# Hello



## Tiki108 (Nov 9, 2012)

Hi Everyone,

My name is Brittany, I actually don't have any mice at this time, but plan to get at least one new family member soon. My boyfriend and I had a pet mouse we got as an adult for about a year and a half. His name was Henry and he had so much personality and we loved him dearly and were just devastated when he died. He died in my boyfriend's hand with me by his side and it was really hard, but after talking it over we think we're close to being ready for a new mouse, so I decided to join since someday I would like to consider showing and breeding mice.
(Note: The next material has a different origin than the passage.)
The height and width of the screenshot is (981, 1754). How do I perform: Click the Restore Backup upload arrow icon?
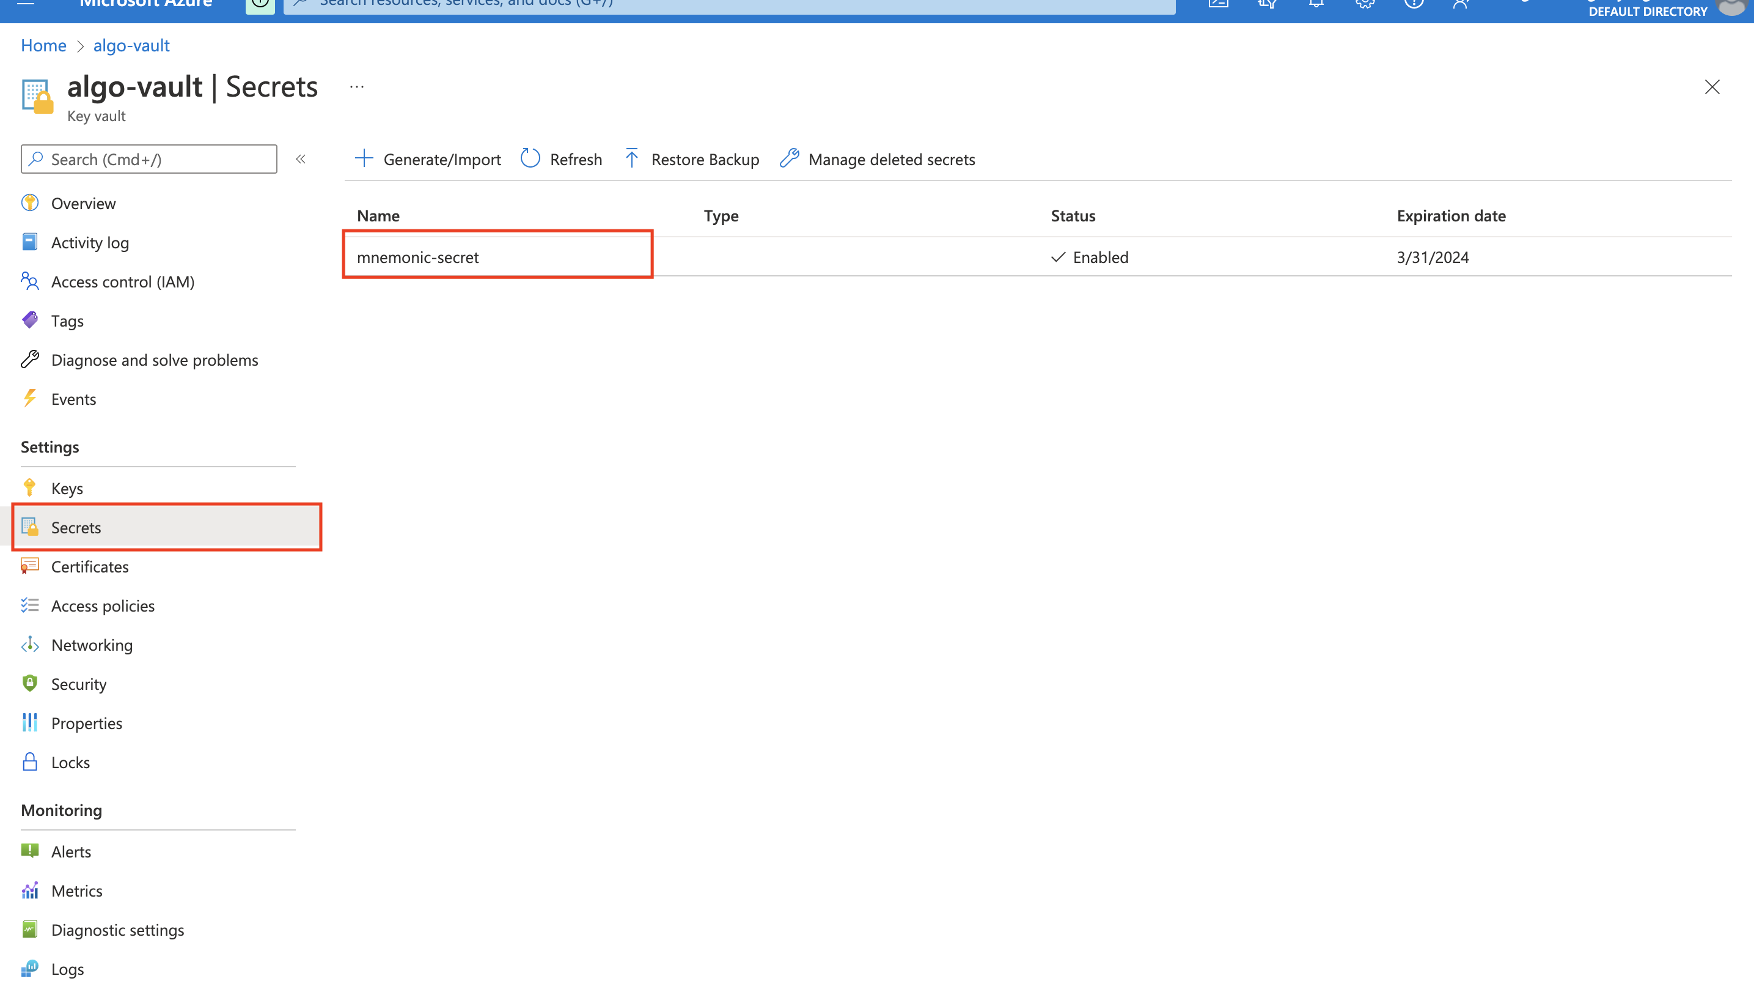[x=631, y=159]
I currently raise and breed reptiles and chickens and just love working with animals. I also have horses and used to show, but not so much anymore.

Anyway, it's nice to meet you all!


----------



## bonsai (Oct 14, 2012)

Hello Brittany.
Welcome.
I'm sorry for your lost of Henry and hope you'll find a new mousefriend,soon.


----------



## andypandy29us (Aug 10, 2012)

hello and welcome


----------



## besty74 (May 26, 2012)

hello and welcome
where are you located?


----------



## Tiki108 (Nov 9, 2012)

bonsai, thanks, he was very special.

andypandy29us, thanks.

besty74, thanks, I'm in Frederick, MD, US.


----------



## candycorn (Oct 31, 2011)

Are you the same tiki from iherp perchance? I am Tara from masondixonreptiles there. You are in luck, there are at least three breeders between dc and baltimore who can find you a great mouse friend!


----------



## Tiki108 (Nov 9, 2012)

Hey Tara, yes I'm the same Tiki. Could you PM their info by chance or do you have any available right now?
Thanks!


----------